# Splitter/riving knife for Craftsman 113



## mikey78 (Jan 4, 2017)

Hello guys,
I've recently aquired a vintage table saw,
it is a Craftsman model 113.29991 :










The saw is in good condition no missing parts with the exception of the blade guard/splitter.
Because safety is very important to me I'm in need of finding either a new aftermarket solution
or a vintage replacement part !!!
Shark guard is quite costly and old guards do not come up on the market very often,
I can make a splitter by myself but I would very much prefer a ready made solution .
Do you guys have any suggestion ?


----------



## mikey78 (Jan 4, 2017)

This is the old guard assembly,
so that no one gets confused :


----------



## EdDantes (Aug 24, 2018)

If you aren't interested on a Shark Guard, look at the MJ Splitter: https://www.microjig.com/products/mj-splitter


----------



## mathguy1981 (Aug 30, 2018)

I have a more recent 113 Craftsman saw that I'm parting out. Later tonight I'll take a picture of the splitter and blade guard assembly, see if it would work for you.


----------



## mikey78 (Jan 4, 2017)

Hello EdDantes, thankyou for replying !!!
I'm very interested on a Shark Guard, but the point is that this guard is very expensive,
full kit is 200$ plus shipping, also I don't find that much about it in terms of feedback/rewievs …
On the other side microjig splitters, despite being much cheaper,
don't give me the feeling of being protected and safe as much as the above guard …
If I'm wrong please share your thoughts !!!

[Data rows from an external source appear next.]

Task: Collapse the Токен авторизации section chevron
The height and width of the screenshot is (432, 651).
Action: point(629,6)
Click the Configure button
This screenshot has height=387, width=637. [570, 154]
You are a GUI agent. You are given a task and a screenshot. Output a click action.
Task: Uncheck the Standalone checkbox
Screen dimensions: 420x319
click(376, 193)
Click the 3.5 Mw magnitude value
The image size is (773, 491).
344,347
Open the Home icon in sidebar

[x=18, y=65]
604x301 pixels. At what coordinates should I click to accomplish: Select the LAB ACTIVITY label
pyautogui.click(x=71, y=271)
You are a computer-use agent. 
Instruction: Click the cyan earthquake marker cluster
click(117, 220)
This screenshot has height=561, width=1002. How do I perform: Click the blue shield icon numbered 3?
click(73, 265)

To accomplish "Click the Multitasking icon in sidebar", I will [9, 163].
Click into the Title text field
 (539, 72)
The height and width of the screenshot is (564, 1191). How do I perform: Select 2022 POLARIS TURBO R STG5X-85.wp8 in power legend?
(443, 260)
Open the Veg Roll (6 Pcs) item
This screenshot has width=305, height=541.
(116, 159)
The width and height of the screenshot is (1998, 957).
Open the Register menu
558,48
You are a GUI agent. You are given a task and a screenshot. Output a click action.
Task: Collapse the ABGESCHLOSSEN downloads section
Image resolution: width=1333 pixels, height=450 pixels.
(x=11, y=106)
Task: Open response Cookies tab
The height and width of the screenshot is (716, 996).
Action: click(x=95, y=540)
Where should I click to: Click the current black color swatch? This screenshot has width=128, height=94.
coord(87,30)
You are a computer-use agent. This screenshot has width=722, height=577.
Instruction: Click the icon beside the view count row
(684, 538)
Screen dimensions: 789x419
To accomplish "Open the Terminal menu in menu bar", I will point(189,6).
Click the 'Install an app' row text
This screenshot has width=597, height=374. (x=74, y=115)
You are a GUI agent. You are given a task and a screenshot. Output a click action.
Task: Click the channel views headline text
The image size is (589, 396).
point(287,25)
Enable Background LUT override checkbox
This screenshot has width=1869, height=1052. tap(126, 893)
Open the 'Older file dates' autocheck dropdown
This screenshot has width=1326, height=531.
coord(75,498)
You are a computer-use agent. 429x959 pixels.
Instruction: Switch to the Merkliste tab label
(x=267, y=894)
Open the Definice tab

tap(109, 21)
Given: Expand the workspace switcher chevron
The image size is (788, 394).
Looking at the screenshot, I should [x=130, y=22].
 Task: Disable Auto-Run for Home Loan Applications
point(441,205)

Hello mathguy1981, if you had a guard matching my saw it would be great,
please send me a picture, you never know !!!


----------



## bondogaposis (Dec 18, 2011)

The micro jig splitter works well and is a lot easier to deal with than the original guard, the reason it is missing is because it is a poor design and just about everybody that owned that saw threw the guard away.


----------



## mikey78 (Jan 4, 2017)

Hello bondogaposis and thankyou for replying !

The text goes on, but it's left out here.